Il n’en fallait pas plus pour que le locataire de l’Elysée ne reçoive des envolées de bois vert de l’extrême droite décomplexée incarnée par Marine Le Pen et Eric Zemmour au wokisme melenchonniste en roue libre. 

Au passage, ce contre-feu macaroniste fait oublier le record des 300 000 contaminés par jour au Covid-19 enregistrés lundi dans l’Hexagone et les échecs répétitifs d’un gouvernement dans sa croisade contre le variant Omicron. 

Alors que face au tollé, l’assemblée française a interrompu ses  travaux sur le passage du pass sanitaire au passage vaccinal, le président, clé de voûte des institutions, retranché dans son palais, a de son côté tout le temps, entre deux cafés, de se rétracter, de préciser ou de s’excuser. 

Tout compte fait, Emmanuel Macron peut inscrire son dérapage dans une tradition bien établie de la cinquième république. 

Alors ministre de l’Intérieur, Nicolas Sarkozy promettait en 2005 de nettoyer au Karcher la Cité des 4000 à La Courneuve. Cette polémique des cités sera suivie du « casses-toi pov’ con » du même Nicolas Sarkozy puis des  « sans dents » de François Hollande. 

C’est clair, avec  Macron, l’usage de la communication politique directe laissera aussi des traces. L’on se rappelle de son refrain sur «les  femmes qui ont 7 ou 8 enfants en Afrique» comme le ferment d’un style de prise de parole en public basé sur le buzz et le clic. Qui oubliera cette séance  de Ouagadougou face à un impassible président Kaboré immobile comme une statuette Senoufo pendant que son hôte donnait le la à des étudiants survoltés ?  «Il est parti réparer la climatisation ! », dira le président français à l’adresse du chef d’Etat burkinabé qui s’était momentanément éclipsé devant les caméras sans que son protocole ou ses communicants n’interviennent. 

Si chez Nicolas Sarkozy, il transpire  une certaine constance idéologique dans le propos, chez Macron c’est plutôt l’envie de frapper les esprits qui transcende du discours.

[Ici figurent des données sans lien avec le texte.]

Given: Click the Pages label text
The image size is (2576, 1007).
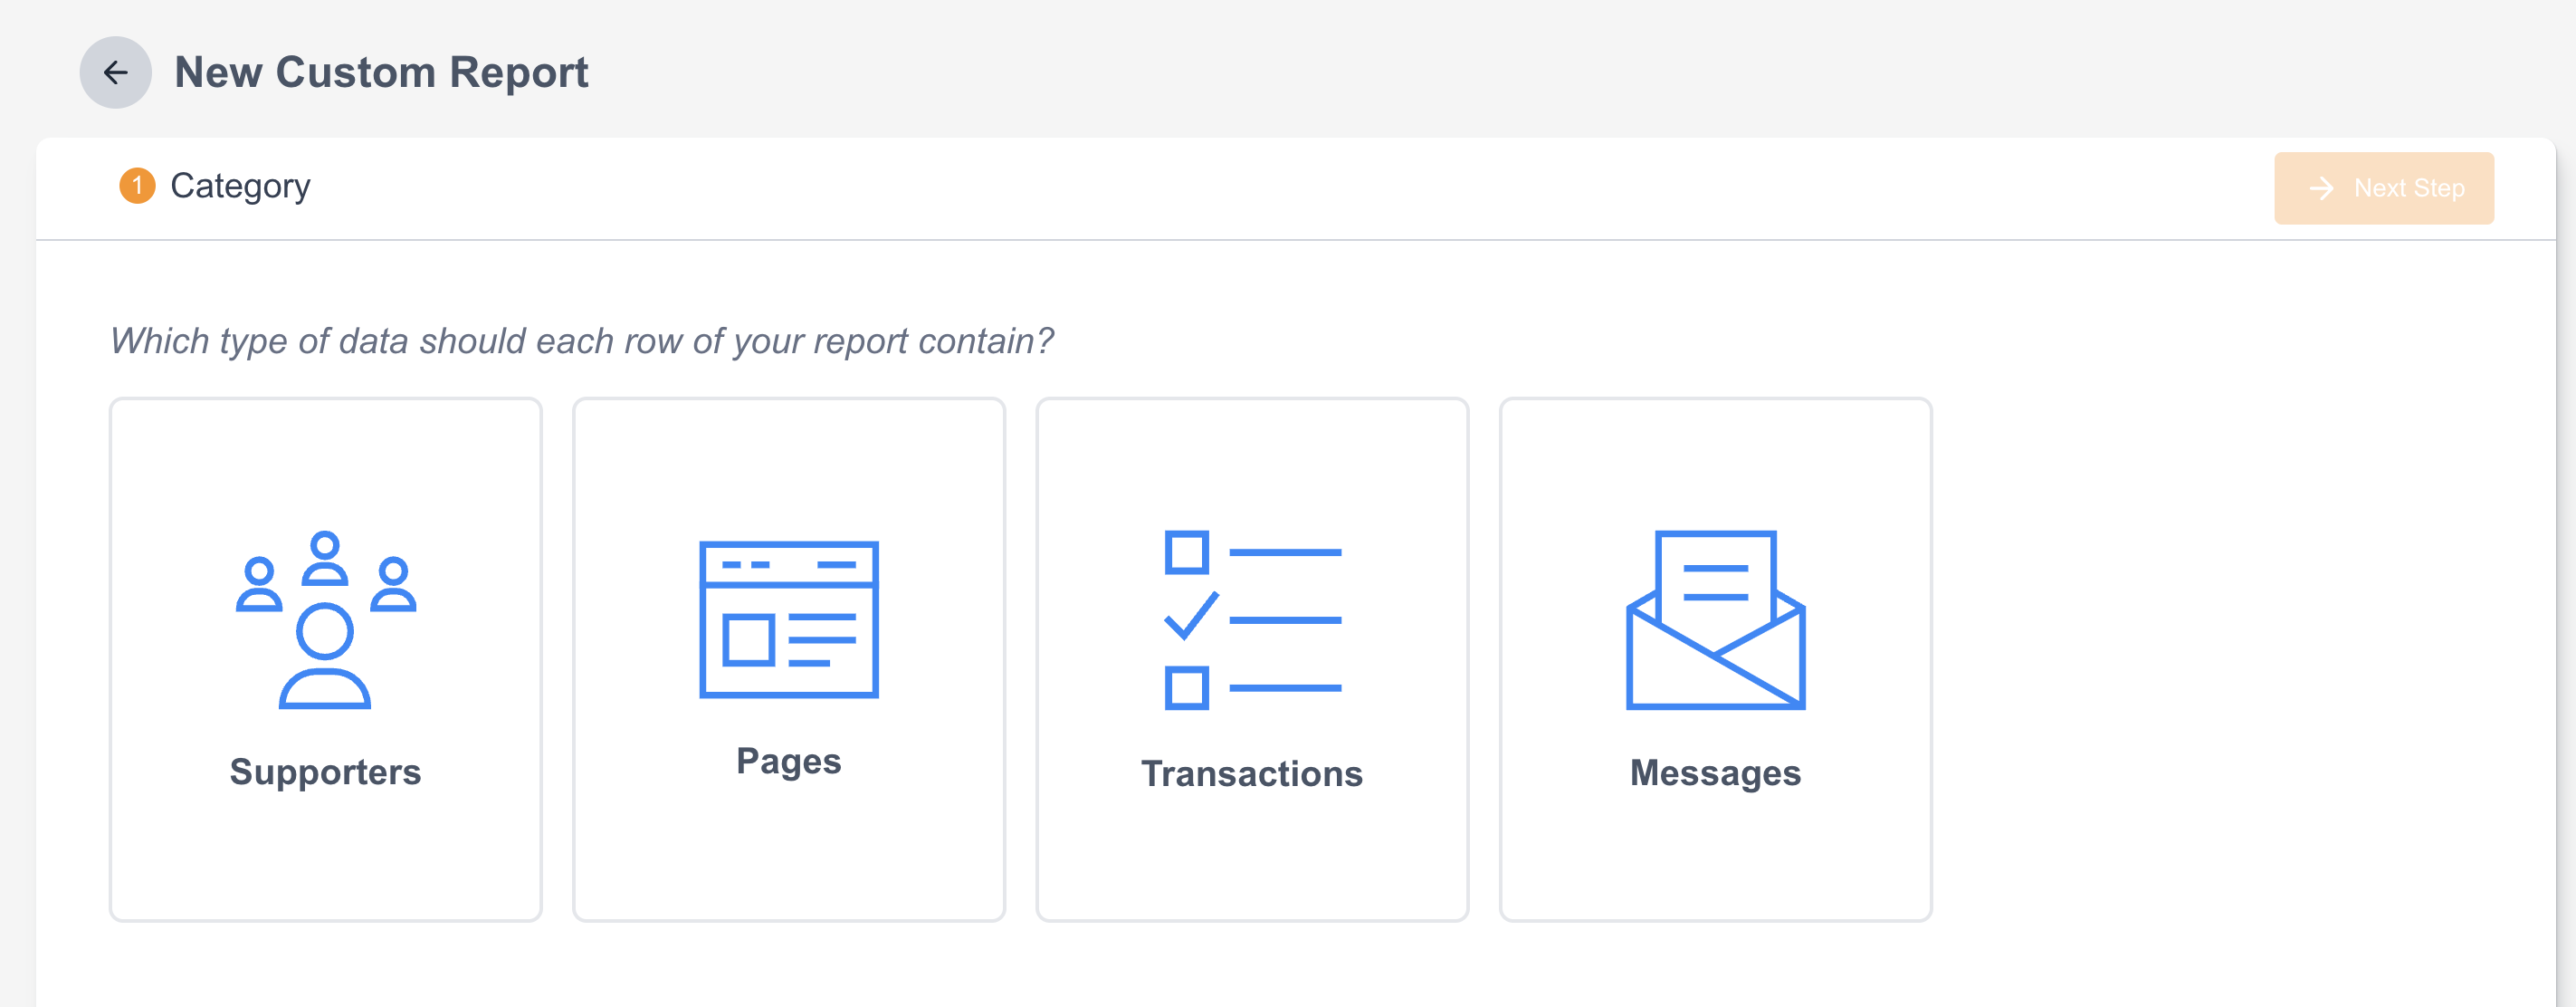Looking at the screenshot, I should (x=788, y=761).
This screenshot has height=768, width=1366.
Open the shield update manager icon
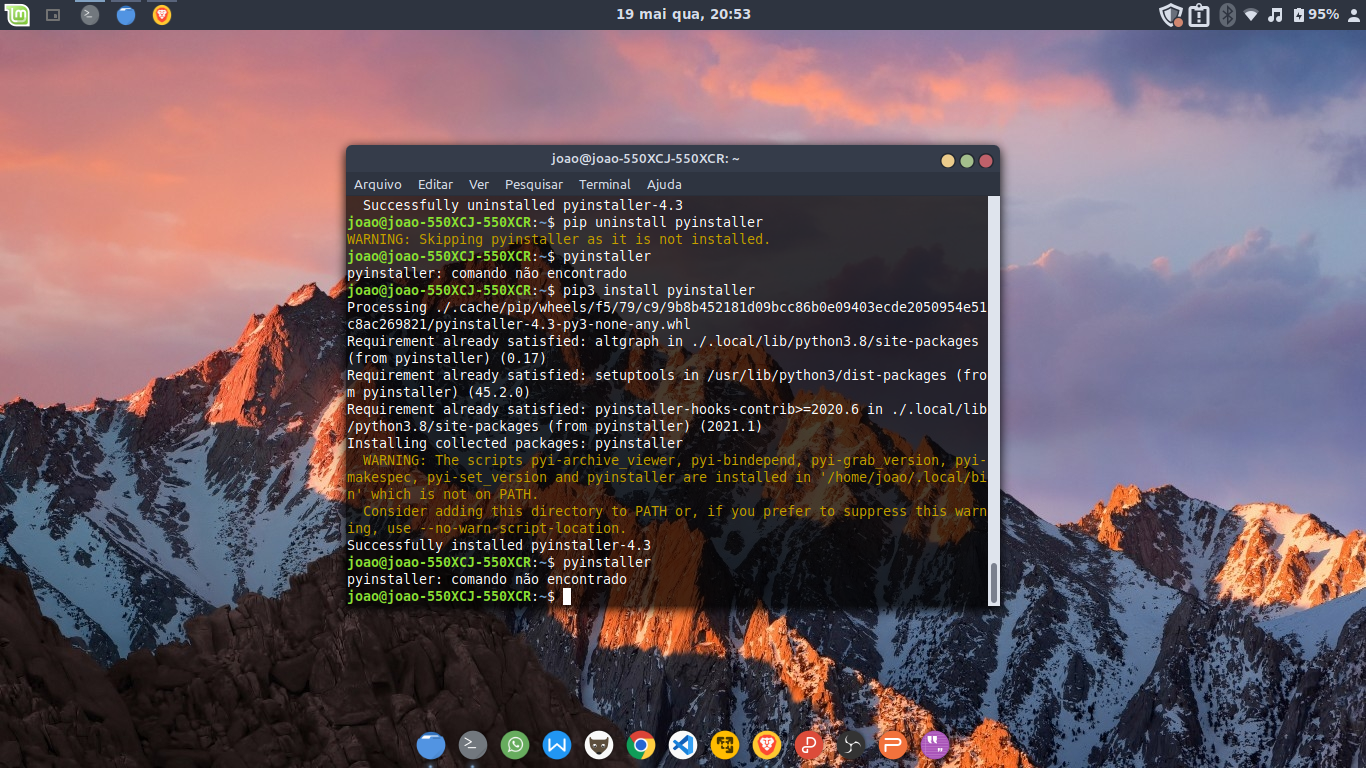[x=1170, y=15]
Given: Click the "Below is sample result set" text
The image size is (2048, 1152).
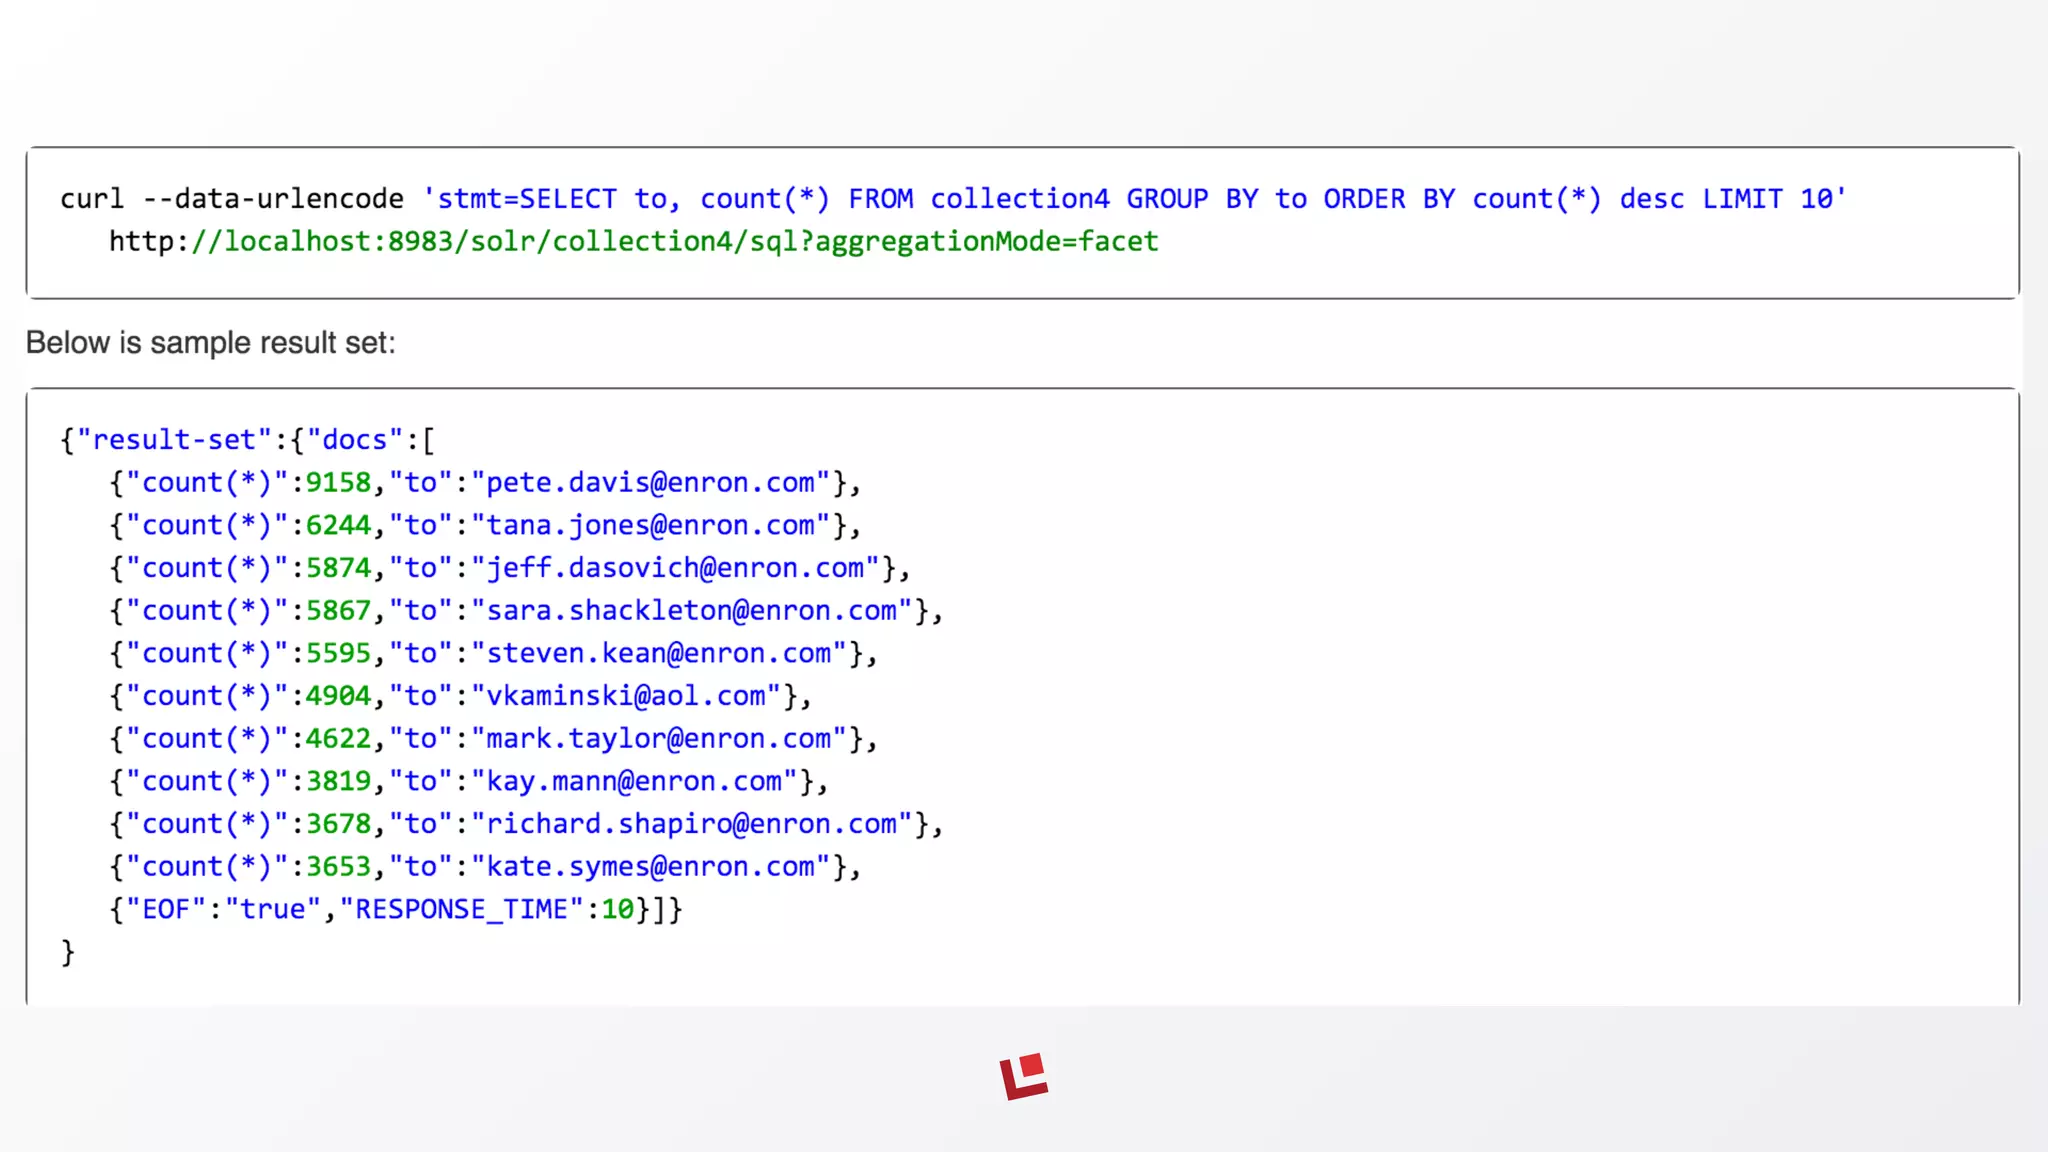Looking at the screenshot, I should tap(210, 343).
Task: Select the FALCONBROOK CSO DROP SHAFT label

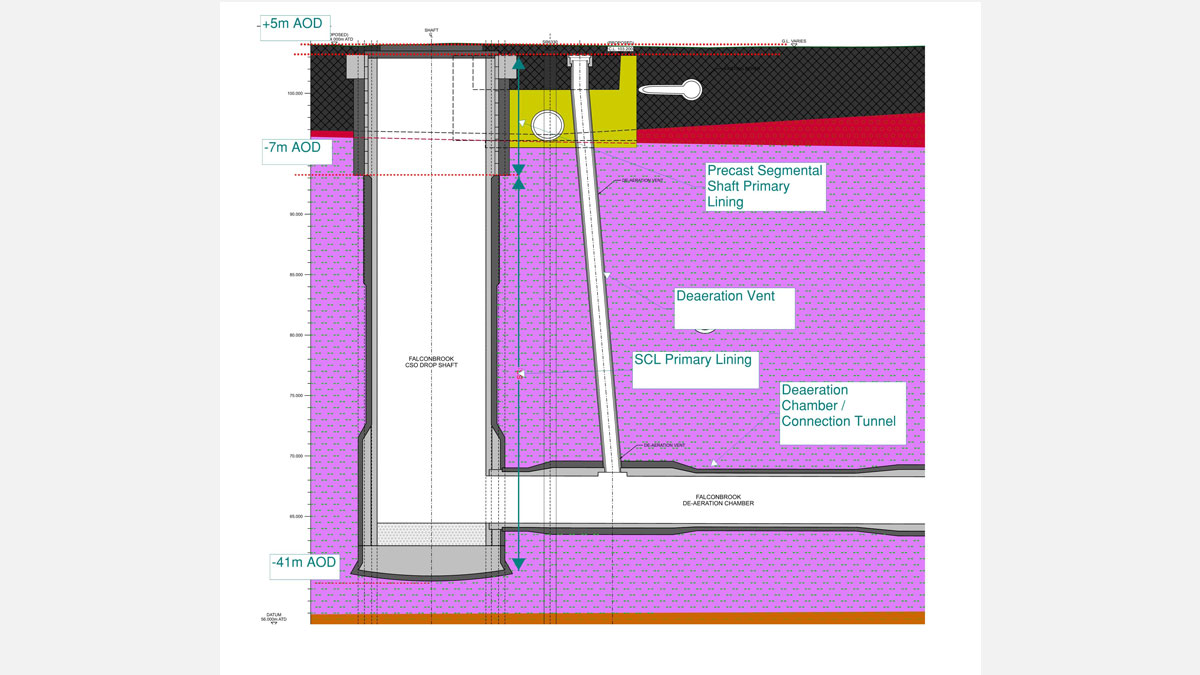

François Mitterrand était un socialiste qui incarnait sa vision dans ses faits et gestes. Son lointain successeur est plutôt un homme mondialisé sans idéologie autre que l’efficacité et la recherche permanente de l’impact médiatique. 

Problème, ce langage terre-à-terre, fragmenté, bourré de mots clés, qu’il affectionne tant et qui est sensé toucher ou « impacter » le maximum de personnes, dépeint, à tort peut être, un seigneur  plutôt méprisant de ses sujets et à qui il ne resterait plus, à quelques mois des périlleuses élections présidentielles, que la fameuse expression prêtée à Marie Antoinette,  «qu’ils mangent de la brioche ! », pour finir de décrire un roi en déphasage avec son peuple.